# Keras Tutorial
This will just be a quick intro to the functionality of Keras. The network itself will be complete functionable and able to train as is but I encourage you to play around with it! Here is a list of possible things you could change to observe different results.
- Number of layers
- Size of layers
- Types of layers
- Optimization function
- Error function

In [1]:
#Import all the functionality we will need. If you are going to use
#other layers or error functions then make sure you are importing
#the correct modules!
import numpy as np
from keras.datasets import mnist
from keras.models import Sequential
from keras.layers.core import Dense, Dropout, Activation, Flatten
from keras.layers.convolutional import Convolution2D, MaxPooling2D
from keras.utils import np_utils

Using Theano backend.


Using gpu device 0: GeForce GTX 980 (CNMeM is disabled)


## Setting Hyper-Parameters
Recall that hyperparameters are not parameters that we can train like the weights of the connections but we must define. Some examples are the number of output classes, batch sizes, epochs, layer sizes, etc. 

In [2]:
#Set parameters
nb_classes = 10
batch_size = 256
nb_epoch = 10

## Import the Dataset and Pre-process It
Keras comes with the MNIST dataset built in so you can quickly test out your networks. It is also important to make sure your data is preprocessed before throwing it at a network. Some good things to do is subtracting the mean, scaling the variance, etc.

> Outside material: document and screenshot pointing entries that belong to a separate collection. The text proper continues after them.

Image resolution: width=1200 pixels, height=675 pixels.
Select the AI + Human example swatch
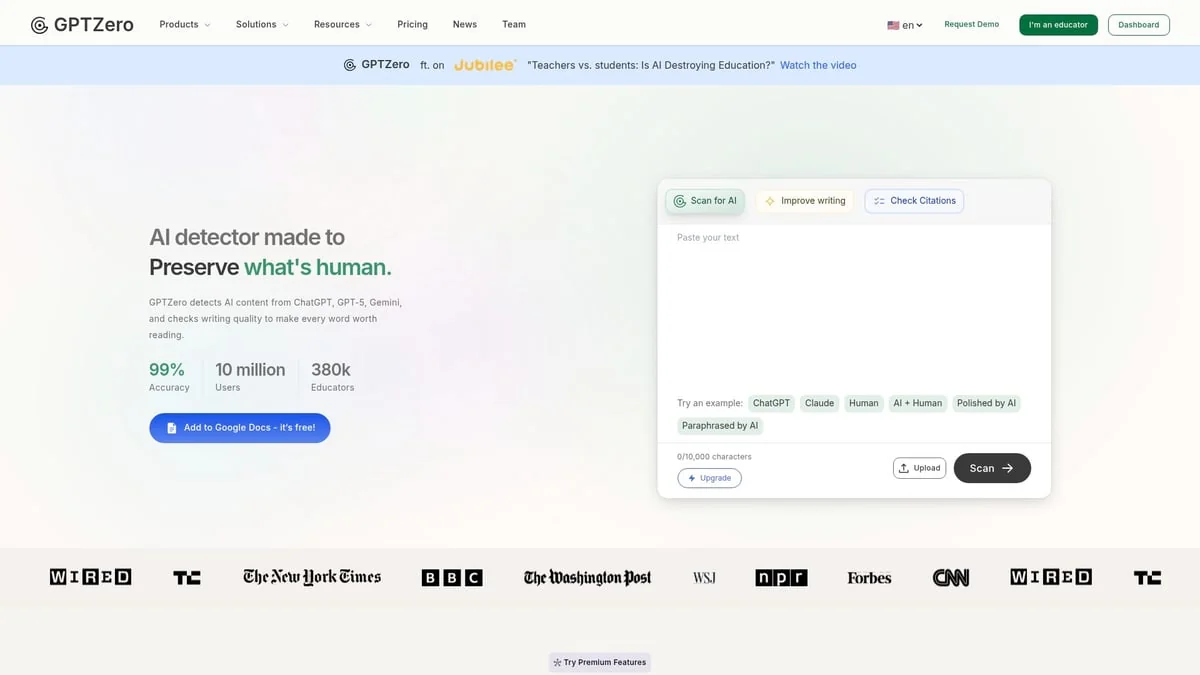[917, 403]
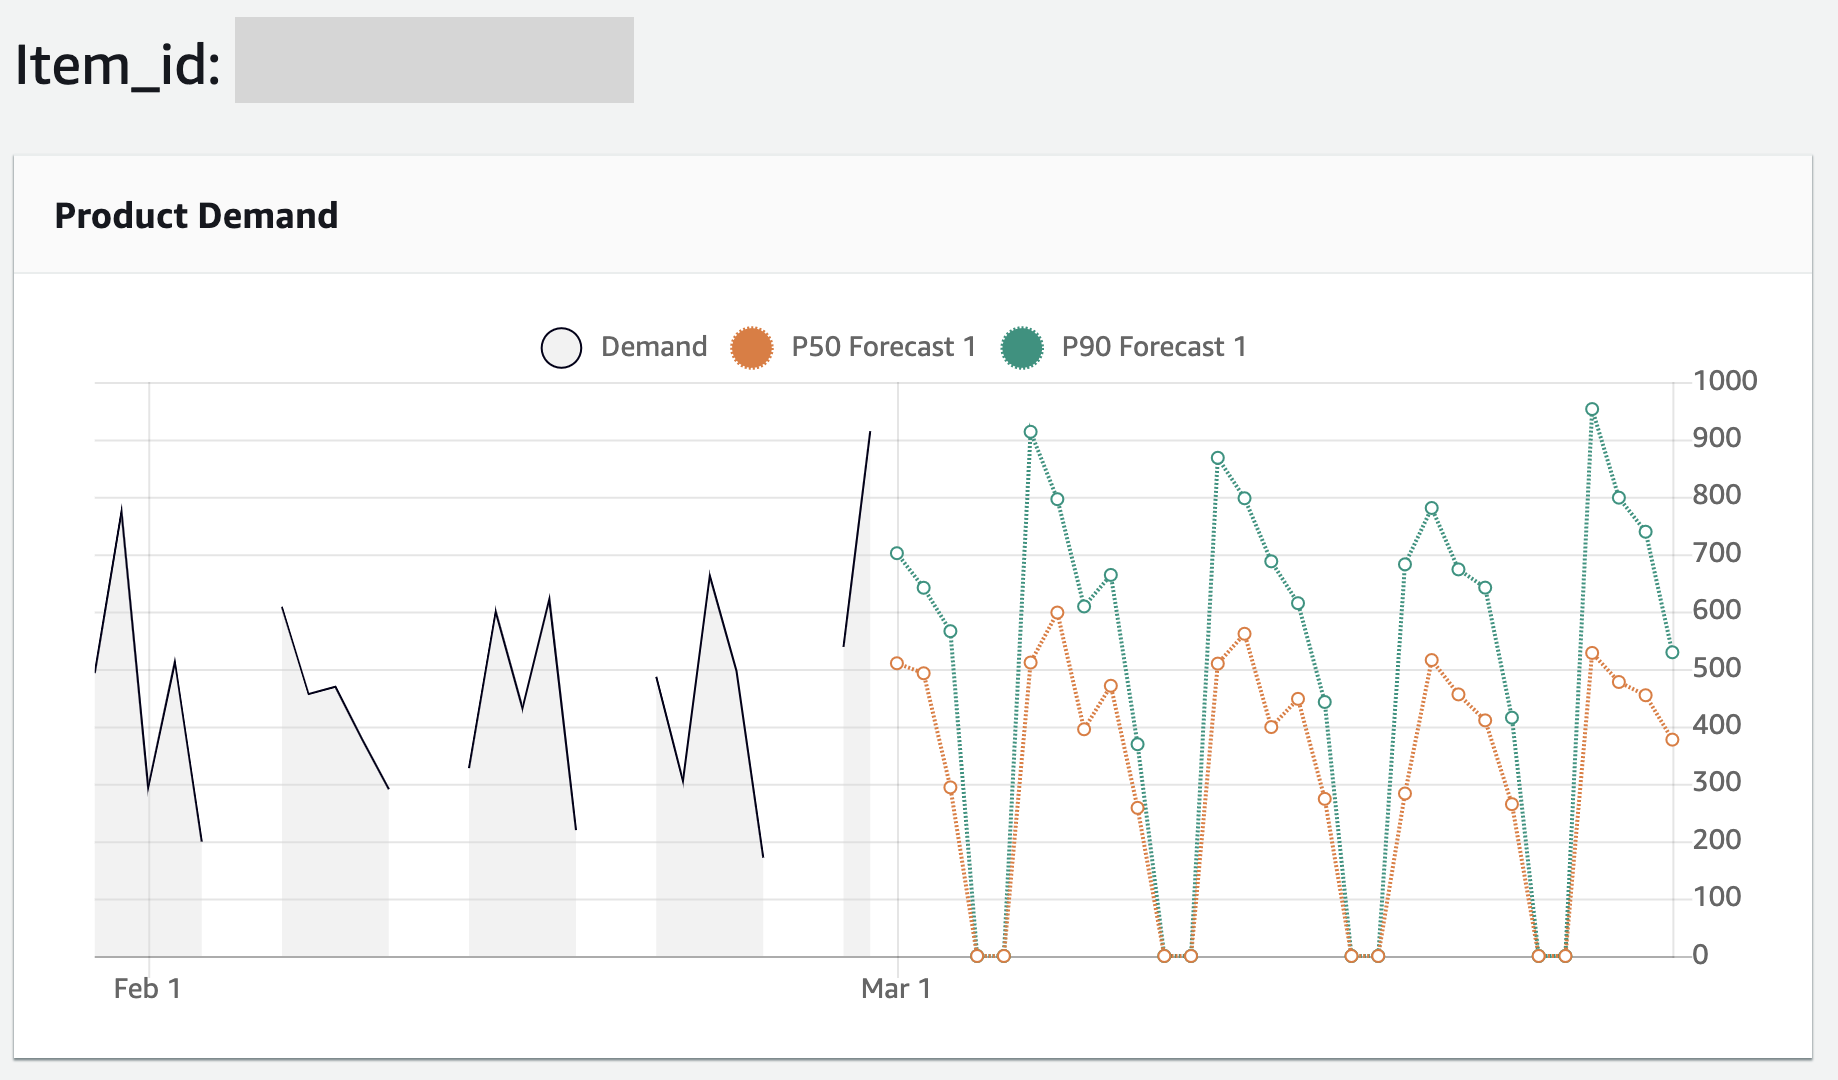Click the highest P90 forecast data point
1838x1080 pixels.
point(1592,410)
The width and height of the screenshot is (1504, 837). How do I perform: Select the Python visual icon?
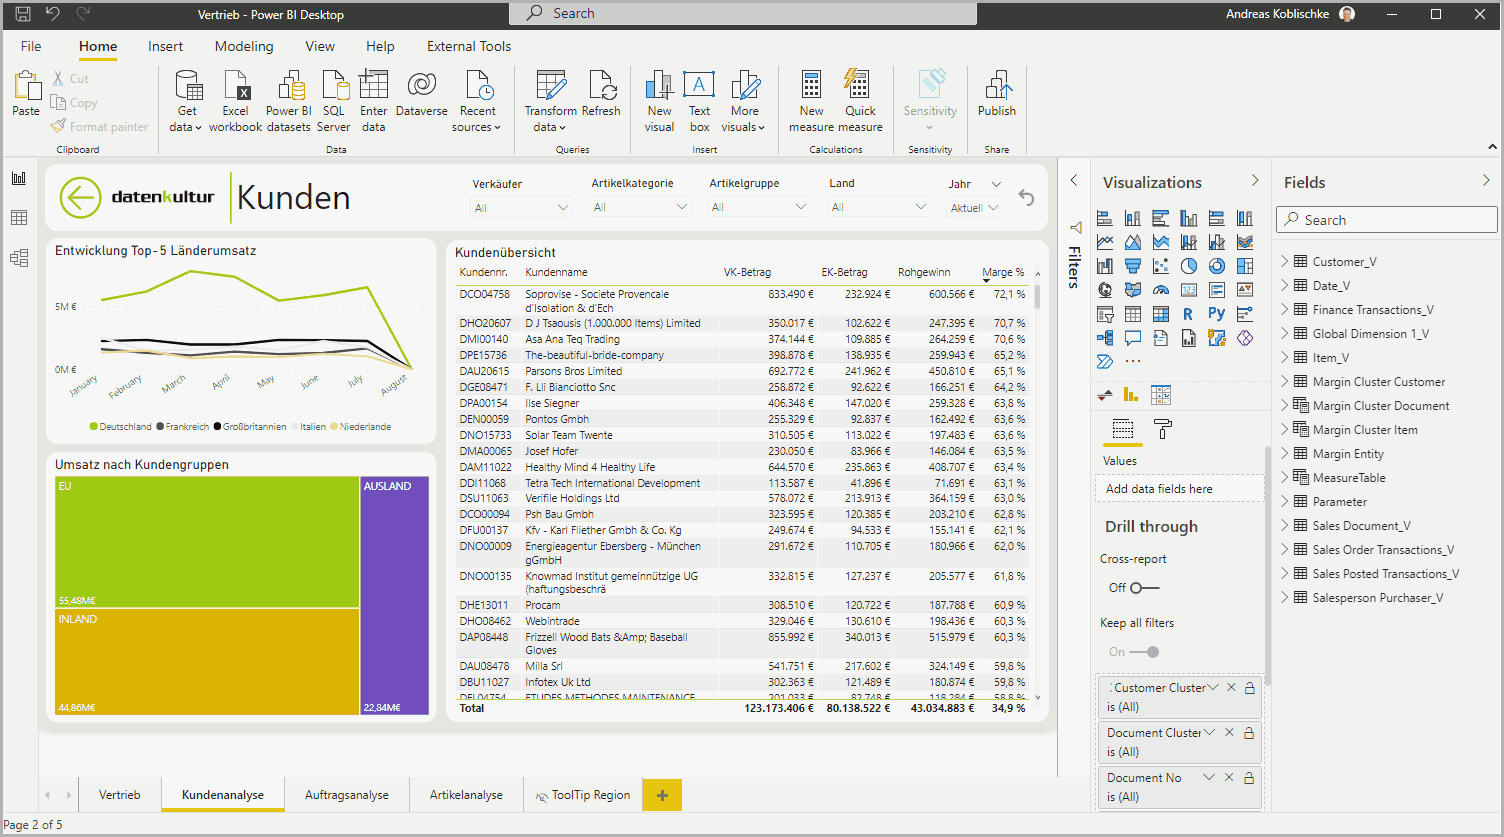click(x=1216, y=314)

Then we must make sure our data is the righ shape to give the network

In [3]:
(X_train, y_train), (X_test, y_test) = mnist.load_data()

#Preprocess data
X_train = X_train.reshape(X_train.shape[0], 1, 28, 28)
X_test = X_test.reshape(X_test.shape[0], 1, 28, 28)
X_train = X_train.astype("float32")
X_test = X_test.astype("float32")
X_train /= 255
X_test /= 255

# convert class vectors to binary class matrices
Y_train = np_utils.to_categorical(y_train, nb_classes)
Y_test = np_utils.to_categorical(y_test, nb_classes)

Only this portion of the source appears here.